Strony

wtorek, 14 stycznia 2014

Pracowity styczeń

Nowy rok zaczęłam bardzo pracowicie, choć niestety nie robótkowo :) W szkole zbliża się koniec półrocza, więc wystawiam oceny, poprawiam kartkówki itp., przygotowuję rekolekcje dla mojej młodzieży (wyjeżdżamy w ferie), a przede wszystkim pilnie się uczę. Dziś mogę się już pochwalić: pierwszy egzamin, z teologii synodów i soborów Kościoła (do 250 r.) zdany na 5! Cóż, po kilku latach przerwy w studiowaniu jestem zadowolona... ale jeszcze cztery egzaminy przede mną...

Choć robótki strasznie ciągną, to na razie nie sięgam po nie, z wiadomych powodów.

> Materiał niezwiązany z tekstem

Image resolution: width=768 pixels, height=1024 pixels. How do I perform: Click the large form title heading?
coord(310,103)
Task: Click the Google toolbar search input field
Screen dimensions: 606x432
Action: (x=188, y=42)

Skończyłam serwetę szydełkową, ale muszę ją jeszcze wykrochmalić i upiąć, więc na razie się nie chwalę. Zatęskniłam już do igły, więc w planach mam na razie dwa hafty krzyżykowe. Na pewno zacznę je dopiero po sesji (w nagrodę).

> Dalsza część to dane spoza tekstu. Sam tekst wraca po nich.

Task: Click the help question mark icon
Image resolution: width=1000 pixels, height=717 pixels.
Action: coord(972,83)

Co planuję? Takie oto cudeńka:

Wzór do tych przecudnych wiosennych kwiatków dostałam od Agaty z bloga xxxkrokusikxxx. Kolorystyka mnie zachwyciła, już się nie mogę doczekać...

Drugi wzór to dawno planowany HAED:


Kolejny wzór, który mnie zachwycił... 400 x 566 krzyżyków... lubię kolosy :) Najpierw jednak muszę uzbierać nici i materiał, a to trochę spory wydatek... powoli uzbieram.

Po drodze pewnie pojawią się jakieś okazjonalne robótki, myślałam już o jakiś wielkanocnych motywach.

STOP!!! Teologia liturgii czeka!!!

3 komentarze:

  1. Ja już też nie mogę sie doczekać Twoich krzyżyków. Haed prześliczny, nigdy na niego nie trafiłam. Pozdrawiam.

    OdpowiedzUsuń
  2. Widać styczeń bardzo pracowity. Piękny ten wzór z kwiatami, na zdjęciu wyglądają jak żywe wstawione w ramę. Powodzenia :-)

    OdpowiedzUsuń
  3. Oba projekty piękne, chociaż z zupełnie innych bajek :)). Życzę wytrwałości przy HAEDzie, bo takie cieniowane szarości potrafią dać w kość :) Warto się jednak potrudzić, bo efekt będzie niesamowity!